** begin Given text **

4

I am trying to make a program that will take as input a string and replace all the vowels with the * symbol. So, for "hello world", star_vowels should return "h*ll* w*rld".

What I have for code so far is:

int star_vowels(char s[]){

    int j;

    j = 0;
    while (s[j] != '0'){
        j++;
        if (s[j] = 'a' || s[j] == 'e' || s[j] == 'i' || s[j] == 'o' || s[j] == 'u'){
            putchar('*');
        } else {
            putchar(j);
        }
        return 0;
    }
}
4
  • 3
    So what exactly was your question? Commented Nov 22, 2010 at 8:13
  • 1. is this a good way of going about it Commented Nov 22, 2010 at 8:18
  • 2. if it is, what is wrong with the code that makes it so i cannot run it to do what it needs to Commented Nov 22, 2010 at 8:19
  • you are checking for zero instead of null. There is a difference between 'o' and '/0' Commented Nov 22, 2010 at 9:56

3 Answers 3

6

This code has a number of things wrong with it.

1) while (s[j] != '0') I'm fairly sure you want to be checking for the NUL character, not the character constant zero. Change '0' to '\0'

2) j++ you are incrementing j before you even look at the 0th index of your array. If you had a vowel at s[0], this would be missed. Move j++ to the very bottom of the while loop, just before the ending brace.

** end Given text **

### Task to carry out
In the post about starring vowels, what does the answer say '0' should be changed to in the while condition? You won't need the listing at all.

** begin Source data **

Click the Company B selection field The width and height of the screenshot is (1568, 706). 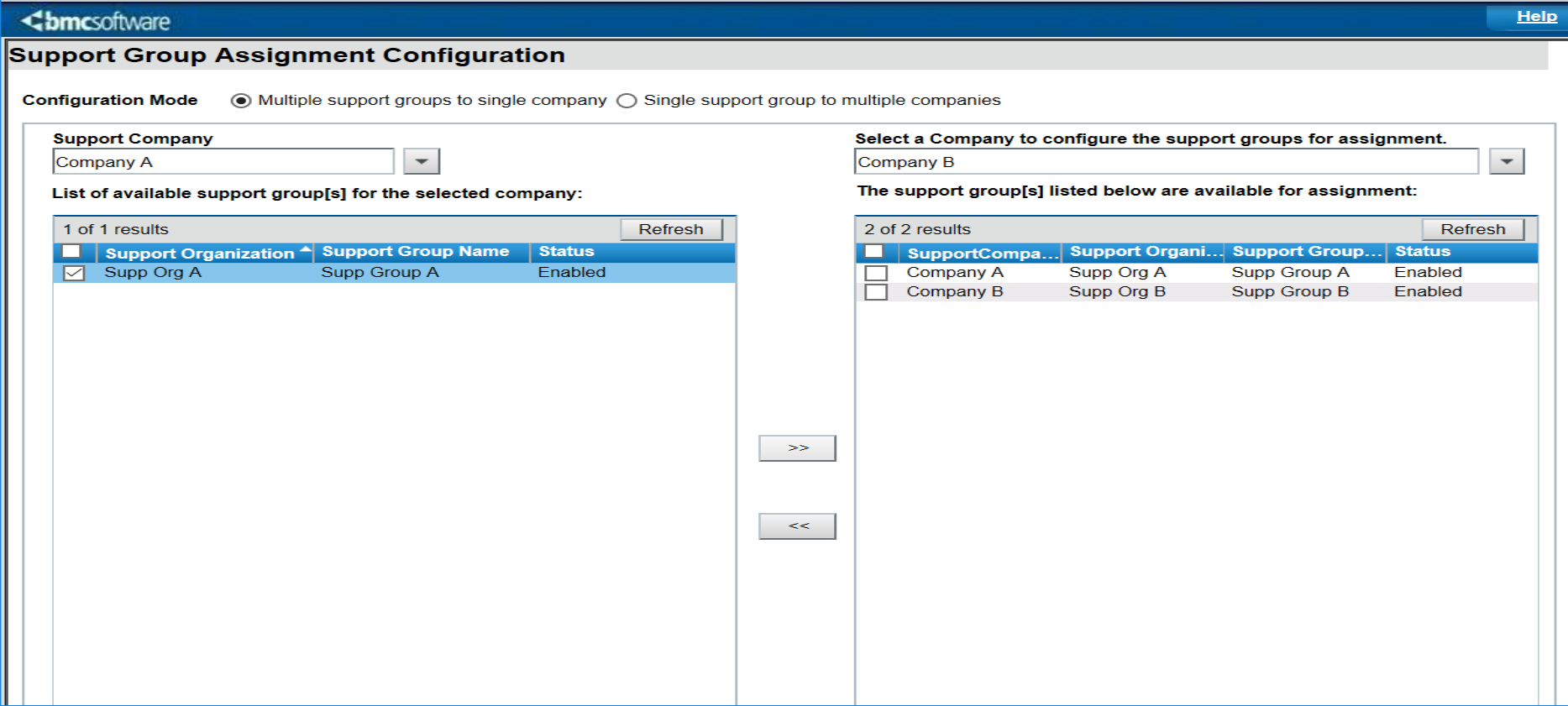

** end Source data **

### Answer to the task
'\0', the NUL character.